"""

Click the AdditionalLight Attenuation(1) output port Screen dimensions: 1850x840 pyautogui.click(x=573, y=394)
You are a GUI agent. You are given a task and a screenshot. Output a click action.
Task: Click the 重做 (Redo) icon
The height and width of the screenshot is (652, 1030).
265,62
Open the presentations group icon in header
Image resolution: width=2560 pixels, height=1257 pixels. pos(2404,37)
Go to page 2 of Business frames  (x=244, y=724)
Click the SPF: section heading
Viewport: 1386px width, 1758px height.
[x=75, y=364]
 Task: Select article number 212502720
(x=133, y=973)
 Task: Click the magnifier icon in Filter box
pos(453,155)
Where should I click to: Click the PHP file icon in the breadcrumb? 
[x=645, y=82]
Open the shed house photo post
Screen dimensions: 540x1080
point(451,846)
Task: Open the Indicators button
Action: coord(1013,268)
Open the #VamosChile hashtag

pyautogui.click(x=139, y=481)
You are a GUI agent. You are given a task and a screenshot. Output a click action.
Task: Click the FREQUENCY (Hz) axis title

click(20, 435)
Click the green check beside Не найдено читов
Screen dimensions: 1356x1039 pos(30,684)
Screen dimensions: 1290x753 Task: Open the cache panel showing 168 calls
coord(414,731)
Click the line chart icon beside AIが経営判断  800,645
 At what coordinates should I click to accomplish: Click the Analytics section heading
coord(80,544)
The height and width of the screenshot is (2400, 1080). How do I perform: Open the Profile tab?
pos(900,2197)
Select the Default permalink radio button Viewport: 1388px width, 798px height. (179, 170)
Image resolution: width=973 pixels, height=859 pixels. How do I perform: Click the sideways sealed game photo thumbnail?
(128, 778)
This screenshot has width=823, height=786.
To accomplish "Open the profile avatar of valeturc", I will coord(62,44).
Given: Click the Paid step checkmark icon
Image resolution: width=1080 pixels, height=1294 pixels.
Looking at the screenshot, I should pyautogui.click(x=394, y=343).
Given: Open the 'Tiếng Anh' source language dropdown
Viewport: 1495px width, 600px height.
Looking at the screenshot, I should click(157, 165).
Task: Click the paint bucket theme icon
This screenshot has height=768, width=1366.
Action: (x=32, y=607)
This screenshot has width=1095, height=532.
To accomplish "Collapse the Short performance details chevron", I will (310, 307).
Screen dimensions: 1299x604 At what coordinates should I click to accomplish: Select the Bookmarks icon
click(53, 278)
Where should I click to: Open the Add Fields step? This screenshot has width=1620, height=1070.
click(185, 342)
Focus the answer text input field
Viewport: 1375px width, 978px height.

"""

(Instructions for the task): Extract exactly and only the lines above from the line containing "Task: Click the FREQUENCY (Hz) axis title" through the line containing "Select the Default", both end lines included.

(Exercise output):
Task: Click the FREQUENCY (Hz) axis title

click(20, 435)
Click the green check beside Не найдено читов
Screen dimensions: 1356x1039 pos(30,684)
Screen dimensions: 1290x753 Task: Open the cache panel showing 168 calls
coord(414,731)
Click the line chart icon beside AIが経営判断  800,645
 At what coordinates should I click to accomplish: Click the Analytics section heading
coord(80,544)
The height and width of the screenshot is (2400, 1080). How do I perform: Open the Profile tab?
pos(900,2197)
Select the Default permalink radio button Viewport: 1388px width, 798px height. (179, 170)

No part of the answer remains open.